The Trump White House may still be basking in the glow of America’s global supremacy but, just across the Potomac, the Pentagon has formed a more realistic view of its fading military superiority. In June, the Defense Department issued a major report titled on Risk Assessment in a Post-Primacy World, finding that the U.S. military “no longer enjoys an unassailable position versus state competitors,” and “it no longer can… automatically generate consistent and sustained local military superiority at range.” This sober assessment led the Pentagon’s top strategists to “the jarring realization that ‘we can lose.’” Increasingly, Pentagon planners find, the “self-image of a matchless global leader” provides a “flawed foundation for forward-looking defense strategy… under post-primacy conditions.” This Pentagon report also warned that, like Russia, China is “engaged in a deliberate program to demonstrate the limits of U.S. authority”; hence, Beijing’s bid for “Pacific primacy” and its “campaign to expand its control over the South China Sea.”
Indeed, military tensions between the two countries have been rising in the western Pacific since the summer of 2010. Just as Washington once used its wartime alliance with Great Britain to appropriate much of that fading empire’s global power after World War II, so Beijing began using profits from its export trade with the U.S. to fund a military challenge to its dominion over the waterways of Asia and the Pacific.
Some telltale numbers suggest the nature of the future great power competition between Washington and Beijing that could determine the course of the twenty-first century.
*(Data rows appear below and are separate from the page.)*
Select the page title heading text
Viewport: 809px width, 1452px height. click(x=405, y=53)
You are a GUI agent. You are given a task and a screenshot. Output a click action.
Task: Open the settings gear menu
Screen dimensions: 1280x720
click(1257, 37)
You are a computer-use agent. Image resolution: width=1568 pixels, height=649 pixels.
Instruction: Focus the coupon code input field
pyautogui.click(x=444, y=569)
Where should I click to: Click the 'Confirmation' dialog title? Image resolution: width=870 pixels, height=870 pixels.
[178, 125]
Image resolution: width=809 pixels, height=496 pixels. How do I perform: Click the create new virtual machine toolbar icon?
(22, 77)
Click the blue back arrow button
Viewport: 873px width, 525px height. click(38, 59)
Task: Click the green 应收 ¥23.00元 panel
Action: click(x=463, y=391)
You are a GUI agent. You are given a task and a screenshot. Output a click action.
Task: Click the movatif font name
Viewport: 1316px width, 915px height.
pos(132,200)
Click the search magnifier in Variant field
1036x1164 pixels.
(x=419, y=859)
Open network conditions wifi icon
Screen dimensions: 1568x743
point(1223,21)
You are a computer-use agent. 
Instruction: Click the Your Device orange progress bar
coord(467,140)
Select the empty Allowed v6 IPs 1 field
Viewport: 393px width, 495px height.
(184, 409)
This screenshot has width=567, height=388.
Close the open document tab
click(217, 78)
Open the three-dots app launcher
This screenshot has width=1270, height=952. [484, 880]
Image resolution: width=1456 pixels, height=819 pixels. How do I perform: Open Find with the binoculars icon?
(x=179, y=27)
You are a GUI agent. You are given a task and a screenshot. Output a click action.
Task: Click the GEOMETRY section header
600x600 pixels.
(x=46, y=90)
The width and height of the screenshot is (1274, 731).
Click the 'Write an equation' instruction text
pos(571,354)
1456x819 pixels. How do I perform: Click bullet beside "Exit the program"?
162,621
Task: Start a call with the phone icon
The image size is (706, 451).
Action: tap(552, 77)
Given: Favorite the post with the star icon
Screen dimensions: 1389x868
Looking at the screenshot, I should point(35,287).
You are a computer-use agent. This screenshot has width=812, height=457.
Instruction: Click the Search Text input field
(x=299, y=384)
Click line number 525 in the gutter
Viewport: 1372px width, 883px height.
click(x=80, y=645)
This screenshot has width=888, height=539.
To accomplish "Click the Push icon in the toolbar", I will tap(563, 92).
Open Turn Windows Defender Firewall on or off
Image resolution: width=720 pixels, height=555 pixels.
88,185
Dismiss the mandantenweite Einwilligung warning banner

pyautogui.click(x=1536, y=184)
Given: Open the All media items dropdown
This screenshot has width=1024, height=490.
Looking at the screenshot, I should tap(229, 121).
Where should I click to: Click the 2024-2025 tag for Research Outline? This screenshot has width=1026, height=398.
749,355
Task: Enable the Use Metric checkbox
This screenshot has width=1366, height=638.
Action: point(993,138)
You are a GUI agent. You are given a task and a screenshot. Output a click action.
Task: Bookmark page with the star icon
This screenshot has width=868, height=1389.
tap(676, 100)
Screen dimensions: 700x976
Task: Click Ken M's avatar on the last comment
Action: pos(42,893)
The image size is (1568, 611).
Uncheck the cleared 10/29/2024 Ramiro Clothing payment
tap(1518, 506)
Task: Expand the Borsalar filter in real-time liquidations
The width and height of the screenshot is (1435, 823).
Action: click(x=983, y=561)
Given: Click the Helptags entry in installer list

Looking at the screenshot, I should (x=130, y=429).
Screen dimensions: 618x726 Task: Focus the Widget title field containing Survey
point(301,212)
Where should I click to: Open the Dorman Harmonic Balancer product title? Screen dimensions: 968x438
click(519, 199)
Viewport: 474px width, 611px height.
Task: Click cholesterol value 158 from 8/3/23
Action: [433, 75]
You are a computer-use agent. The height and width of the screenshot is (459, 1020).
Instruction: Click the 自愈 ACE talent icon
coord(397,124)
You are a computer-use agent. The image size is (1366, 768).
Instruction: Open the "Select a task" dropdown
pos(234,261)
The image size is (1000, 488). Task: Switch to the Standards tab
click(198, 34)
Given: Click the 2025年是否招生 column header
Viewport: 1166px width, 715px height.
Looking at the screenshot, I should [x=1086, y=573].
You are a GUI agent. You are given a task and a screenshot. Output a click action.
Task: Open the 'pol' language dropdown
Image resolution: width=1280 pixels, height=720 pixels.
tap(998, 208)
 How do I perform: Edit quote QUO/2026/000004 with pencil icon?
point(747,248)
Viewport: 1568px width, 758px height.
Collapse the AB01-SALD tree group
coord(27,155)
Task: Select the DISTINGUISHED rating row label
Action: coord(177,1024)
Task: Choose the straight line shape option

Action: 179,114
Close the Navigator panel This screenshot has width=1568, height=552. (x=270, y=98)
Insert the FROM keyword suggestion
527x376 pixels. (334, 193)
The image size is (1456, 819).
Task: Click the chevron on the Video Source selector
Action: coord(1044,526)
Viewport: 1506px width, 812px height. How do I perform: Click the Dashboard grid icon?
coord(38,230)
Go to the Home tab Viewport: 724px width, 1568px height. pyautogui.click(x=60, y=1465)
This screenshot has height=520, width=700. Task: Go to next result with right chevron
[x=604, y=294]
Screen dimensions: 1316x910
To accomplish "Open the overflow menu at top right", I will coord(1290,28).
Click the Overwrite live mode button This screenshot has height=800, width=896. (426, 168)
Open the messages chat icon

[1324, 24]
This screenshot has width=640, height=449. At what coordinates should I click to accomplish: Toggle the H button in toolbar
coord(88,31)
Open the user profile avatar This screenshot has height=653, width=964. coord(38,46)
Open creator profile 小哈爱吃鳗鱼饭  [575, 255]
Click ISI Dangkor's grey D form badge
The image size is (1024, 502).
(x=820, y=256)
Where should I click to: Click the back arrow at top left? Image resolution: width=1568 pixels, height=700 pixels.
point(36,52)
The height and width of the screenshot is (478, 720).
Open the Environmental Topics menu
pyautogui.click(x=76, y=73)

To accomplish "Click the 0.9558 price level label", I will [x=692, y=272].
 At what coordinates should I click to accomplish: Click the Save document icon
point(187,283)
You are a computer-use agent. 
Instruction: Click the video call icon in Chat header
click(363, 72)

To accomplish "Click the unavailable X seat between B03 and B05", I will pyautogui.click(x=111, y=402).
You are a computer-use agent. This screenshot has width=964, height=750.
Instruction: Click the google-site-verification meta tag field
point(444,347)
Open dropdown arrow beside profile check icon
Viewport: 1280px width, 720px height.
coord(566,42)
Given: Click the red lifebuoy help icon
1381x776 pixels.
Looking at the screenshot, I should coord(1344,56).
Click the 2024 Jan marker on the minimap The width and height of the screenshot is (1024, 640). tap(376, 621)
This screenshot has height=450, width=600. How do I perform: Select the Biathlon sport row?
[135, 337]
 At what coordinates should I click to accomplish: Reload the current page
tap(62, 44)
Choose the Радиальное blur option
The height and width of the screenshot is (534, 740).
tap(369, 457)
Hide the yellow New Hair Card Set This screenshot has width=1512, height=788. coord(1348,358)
In April 2015, for instance, the Department of Agriculture reported that the U.S. economy would grow by nearly 50% over the next 15 years, while China’s would expand by 300%, equaling or surpassing America’s around 2030.
Similarly, in the critical race for worldwide patents, American leadership in technological innovation is clearly on the wane. In 2008, the United States still held the number two spot behind Japan in patent applications with 232,000. China was, however, closing in fast at 195,000, thanks to a blistering 400% increase since 2000. By 2014, China actually took the lead in this critical category with 801,000 patents, nearly half the world’s total, compared to just 285,000 for the Americans. …
It’s worth reviewing how china rose from the ashes of the cultural revolution to derail the US economic juggernaut. It was not by accident.